━━━ RAW DATA ━━━

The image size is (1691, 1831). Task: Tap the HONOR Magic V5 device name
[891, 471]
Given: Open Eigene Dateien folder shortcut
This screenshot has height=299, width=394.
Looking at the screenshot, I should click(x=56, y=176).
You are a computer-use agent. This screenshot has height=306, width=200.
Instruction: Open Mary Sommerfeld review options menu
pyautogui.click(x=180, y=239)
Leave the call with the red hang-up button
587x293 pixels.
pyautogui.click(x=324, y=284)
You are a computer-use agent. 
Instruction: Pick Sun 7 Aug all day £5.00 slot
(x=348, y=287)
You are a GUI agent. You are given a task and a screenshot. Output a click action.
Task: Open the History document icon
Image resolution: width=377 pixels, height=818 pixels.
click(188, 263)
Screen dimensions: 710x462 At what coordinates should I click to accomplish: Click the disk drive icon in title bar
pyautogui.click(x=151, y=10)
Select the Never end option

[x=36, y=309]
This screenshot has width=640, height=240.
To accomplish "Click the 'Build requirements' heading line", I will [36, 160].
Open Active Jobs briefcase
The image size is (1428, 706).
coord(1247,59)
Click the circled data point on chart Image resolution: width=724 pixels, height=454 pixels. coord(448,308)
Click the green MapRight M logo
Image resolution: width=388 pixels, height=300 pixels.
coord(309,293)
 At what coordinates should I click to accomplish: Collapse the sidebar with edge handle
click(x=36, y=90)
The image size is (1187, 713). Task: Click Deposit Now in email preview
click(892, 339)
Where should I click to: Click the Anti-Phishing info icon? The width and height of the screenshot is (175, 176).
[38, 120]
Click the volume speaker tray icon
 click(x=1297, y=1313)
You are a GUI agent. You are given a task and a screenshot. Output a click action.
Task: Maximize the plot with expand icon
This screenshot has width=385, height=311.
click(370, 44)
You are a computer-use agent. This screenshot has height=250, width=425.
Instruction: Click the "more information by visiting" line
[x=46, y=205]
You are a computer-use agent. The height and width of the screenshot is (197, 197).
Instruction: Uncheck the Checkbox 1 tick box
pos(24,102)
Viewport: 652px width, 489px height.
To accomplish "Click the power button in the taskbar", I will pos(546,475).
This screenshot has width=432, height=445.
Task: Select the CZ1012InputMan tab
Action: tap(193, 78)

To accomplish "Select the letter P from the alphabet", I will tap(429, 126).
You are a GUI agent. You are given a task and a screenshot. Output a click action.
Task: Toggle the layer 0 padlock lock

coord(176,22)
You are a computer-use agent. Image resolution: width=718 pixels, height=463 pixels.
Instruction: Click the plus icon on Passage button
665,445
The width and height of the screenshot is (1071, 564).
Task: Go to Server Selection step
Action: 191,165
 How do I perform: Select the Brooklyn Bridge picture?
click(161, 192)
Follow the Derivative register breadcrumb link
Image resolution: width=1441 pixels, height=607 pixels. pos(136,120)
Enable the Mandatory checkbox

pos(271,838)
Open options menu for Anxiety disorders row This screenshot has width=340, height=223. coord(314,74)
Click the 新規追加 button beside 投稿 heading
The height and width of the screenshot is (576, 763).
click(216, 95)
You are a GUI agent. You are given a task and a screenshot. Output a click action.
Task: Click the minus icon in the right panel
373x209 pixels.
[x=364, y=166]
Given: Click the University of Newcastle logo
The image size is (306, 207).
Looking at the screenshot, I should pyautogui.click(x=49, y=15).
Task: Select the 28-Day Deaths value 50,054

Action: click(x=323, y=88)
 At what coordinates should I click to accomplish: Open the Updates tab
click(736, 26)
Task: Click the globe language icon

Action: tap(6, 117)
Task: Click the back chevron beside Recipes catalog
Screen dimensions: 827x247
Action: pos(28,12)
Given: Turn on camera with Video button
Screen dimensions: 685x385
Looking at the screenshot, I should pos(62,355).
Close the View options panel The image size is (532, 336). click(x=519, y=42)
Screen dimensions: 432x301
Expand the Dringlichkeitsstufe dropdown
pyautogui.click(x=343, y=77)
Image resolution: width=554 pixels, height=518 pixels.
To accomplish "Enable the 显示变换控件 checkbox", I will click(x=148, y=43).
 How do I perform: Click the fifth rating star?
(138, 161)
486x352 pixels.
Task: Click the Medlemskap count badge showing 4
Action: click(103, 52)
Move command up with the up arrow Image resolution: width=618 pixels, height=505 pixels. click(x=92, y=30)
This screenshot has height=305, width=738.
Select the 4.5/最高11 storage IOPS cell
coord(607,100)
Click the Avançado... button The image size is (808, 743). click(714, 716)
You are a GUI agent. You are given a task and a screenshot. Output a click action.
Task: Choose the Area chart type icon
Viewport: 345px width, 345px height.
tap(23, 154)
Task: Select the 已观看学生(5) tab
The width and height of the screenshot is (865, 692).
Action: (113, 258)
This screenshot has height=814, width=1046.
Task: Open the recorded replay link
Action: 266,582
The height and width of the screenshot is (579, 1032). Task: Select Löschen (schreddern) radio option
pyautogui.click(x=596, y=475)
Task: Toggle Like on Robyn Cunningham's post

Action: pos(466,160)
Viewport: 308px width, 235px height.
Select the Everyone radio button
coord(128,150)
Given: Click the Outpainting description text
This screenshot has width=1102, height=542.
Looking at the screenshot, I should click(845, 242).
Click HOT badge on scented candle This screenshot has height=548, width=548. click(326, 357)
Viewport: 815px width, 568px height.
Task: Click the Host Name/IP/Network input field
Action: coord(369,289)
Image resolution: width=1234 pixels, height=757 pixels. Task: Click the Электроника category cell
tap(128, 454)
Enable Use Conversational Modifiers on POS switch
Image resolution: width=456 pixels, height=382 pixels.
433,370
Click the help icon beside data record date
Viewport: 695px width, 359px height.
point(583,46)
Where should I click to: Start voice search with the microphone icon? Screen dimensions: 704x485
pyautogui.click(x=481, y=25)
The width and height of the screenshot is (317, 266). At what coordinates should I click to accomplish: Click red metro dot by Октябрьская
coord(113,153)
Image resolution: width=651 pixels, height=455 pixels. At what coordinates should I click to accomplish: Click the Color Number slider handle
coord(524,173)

━━━

**PROMPT**
When transcribing the data, keep every line exactly as it is.

**TASK ANSWER**
The image size is (1691, 1831). Task: Tap the HONOR Magic V5 device name
[891, 471]
Given: Open Eigene Dateien folder shortcut
This screenshot has height=299, width=394.
Looking at the screenshot, I should click(x=56, y=176).
You are a computer-use agent. This screenshot has height=306, width=200.
Instruction: Open Mary Sommerfeld review options menu
pyautogui.click(x=180, y=239)
Leave the call with the red hang-up button
587x293 pixels.
pyautogui.click(x=324, y=284)
You are a computer-use agent. 
Instruction: Pick Sun 7 Aug all day £5.00 slot
(x=348, y=287)
You are a GUI agent. You are given a task and a screenshot. Output a click action.
Task: Open the History document icon
Image resolution: width=377 pixels, height=818 pixels.
click(188, 263)
Screen dimensions: 710x462 At what coordinates should I click to accomplish: Click the disk drive icon in title bar
pyautogui.click(x=151, y=10)
Select the Never end option

[x=36, y=309]
This screenshot has width=640, height=240.
To accomplish "Click the 'Build requirements' heading line", I will [36, 160].
Open Active Jobs briefcase
The image size is (1428, 706).
coord(1247,59)
Click the circled data point on chart Image resolution: width=724 pixels, height=454 pixels. coord(448,308)
Click the green MapRight M logo
Image resolution: width=388 pixels, height=300 pixels.
coord(309,293)
 At what coordinates should I click to accomplish: Collapse the sidebar with edge handle
click(x=36, y=90)
The image size is (1187, 713). Task: Click Deposit Now in email preview
click(892, 339)
Where should I click to: Click the Anti-Phishing info icon? The width and height of the screenshot is (175, 176).
[38, 120]
Click the volume speaker tray icon
 click(x=1297, y=1313)
You are a GUI agent. You are given a task and a screenshot. Output a click action.
Task: Maximize the plot with expand icon
This screenshot has width=385, height=311.
click(370, 44)
You are a computer-use agent. This screenshot has height=250, width=425.
Instruction: Click the "more information by visiting" line
[x=46, y=205]
You are a computer-use agent. The height and width of the screenshot is (197, 197).
Instruction: Uncheck the Checkbox 1 tick box
pos(24,102)
Viewport: 652px width, 489px height.
To accomplish "Click the power button in the taskbar", I will pos(546,475).
This screenshot has width=432, height=445.
Task: Select the CZ1012InputMan tab
Action: tap(193, 78)

To accomplish "Select the letter P from the alphabet", I will tap(429, 126).
You are a GUI agent. You are given a task and a screenshot. Output a click action.
Task: Toggle the layer 0 padlock lock

coord(176,22)
You are a computer-use agent. Image resolution: width=718 pixels, height=463 pixels.
Instruction: Click the plus icon on Passage button
665,445
The width and height of the screenshot is (1071, 564).
Task: Go to Server Selection step
Action: 191,165
 How do I perform: Select the Brooklyn Bridge picture?
click(161, 192)
Follow the Derivative register breadcrumb link
Image resolution: width=1441 pixels, height=607 pixels. pos(136,120)
Enable the Mandatory checkbox

pos(271,838)
Open options menu for Anxiety disorders row This screenshot has width=340, height=223. coord(314,74)
Click the 新規追加 button beside 投稿 heading
The height and width of the screenshot is (576, 763).
click(216, 95)
You are a GUI agent. You are given a task and a screenshot. Output a click action.
Task: Click the minus icon in the right panel
373x209 pixels.
[x=364, y=166]
Given: Click the University of Newcastle logo
The image size is (306, 207).
Looking at the screenshot, I should pyautogui.click(x=49, y=15).
Task: Select the 28-Day Deaths value 50,054

Action: click(x=323, y=88)
 At what coordinates should I click to accomplish: Open the Updates tab
click(736, 26)
Task: Click the globe language icon

Action: tap(6, 117)
Task: Click the back chevron beside Recipes catalog
Screen dimensions: 827x247
Action: pos(28,12)
Given: Turn on camera with Video button
Screen dimensions: 685x385
Looking at the screenshot, I should pos(62,355).
Close the View options panel The image size is (532, 336). click(x=519, y=42)
Screen dimensions: 432x301
Expand the Dringlichkeitsstufe dropdown
pyautogui.click(x=343, y=77)
Image resolution: width=554 pixels, height=518 pixels.
To accomplish "Enable the 显示变换控件 checkbox", I will click(x=148, y=43).
 How do I perform: Click the fifth rating star?
(138, 161)
486x352 pixels.
Task: Click the Medlemskap count badge showing 4
Action: click(103, 52)
Move command up with the up arrow Image resolution: width=618 pixels, height=505 pixels. click(x=92, y=30)
This screenshot has height=305, width=738.
Select the 4.5/最高11 storage IOPS cell
coord(607,100)
Click the Avançado... button The image size is (808, 743). click(714, 716)
You are a GUI agent. You are given a task and a screenshot. Output a click action.
Task: Choose the Area chart type icon
Viewport: 345px width, 345px height.
tap(23, 154)
Task: Select the 已观看学生(5) tab
The width and height of the screenshot is (865, 692).
Action: (113, 258)
This screenshot has height=814, width=1046.
Task: Open the recorded replay link
Action: 266,582
The height and width of the screenshot is (579, 1032). Task: Select Löschen (schreddern) radio option
pyautogui.click(x=596, y=475)
Task: Toggle Like on Robyn Cunningham's post

Action: pos(466,160)
Viewport: 308px width, 235px height.
Select the Everyone radio button
coord(128,150)
Given: Click the Outpainting description text
This screenshot has width=1102, height=542.
Looking at the screenshot, I should click(845, 242).
Click HOT badge on scented candle This screenshot has height=548, width=548. click(326, 357)
Viewport: 815px width, 568px height.
Task: Click the Host Name/IP/Network input field
Action: coord(369,289)
Image resolution: width=1234 pixels, height=757 pixels. Task: Click the Электроника category cell
tap(128, 454)
Enable Use Conversational Modifiers on POS switch
Image resolution: width=456 pixels, height=382 pixels.
433,370
Click the help icon beside data record date
Viewport: 695px width, 359px height.
point(583,46)
Where should I click to: Start voice search with the microphone icon? Screen dimensions: 704x485
pyautogui.click(x=481, y=25)
The width and height of the screenshot is (317, 266). At what coordinates should I click to accomplish: Click red metro dot by Октябрьская
coord(113,153)
Image resolution: width=651 pixels, height=455 pixels. At what coordinates should I click to accomplish: Click the Color Number slider handle
coord(524,173)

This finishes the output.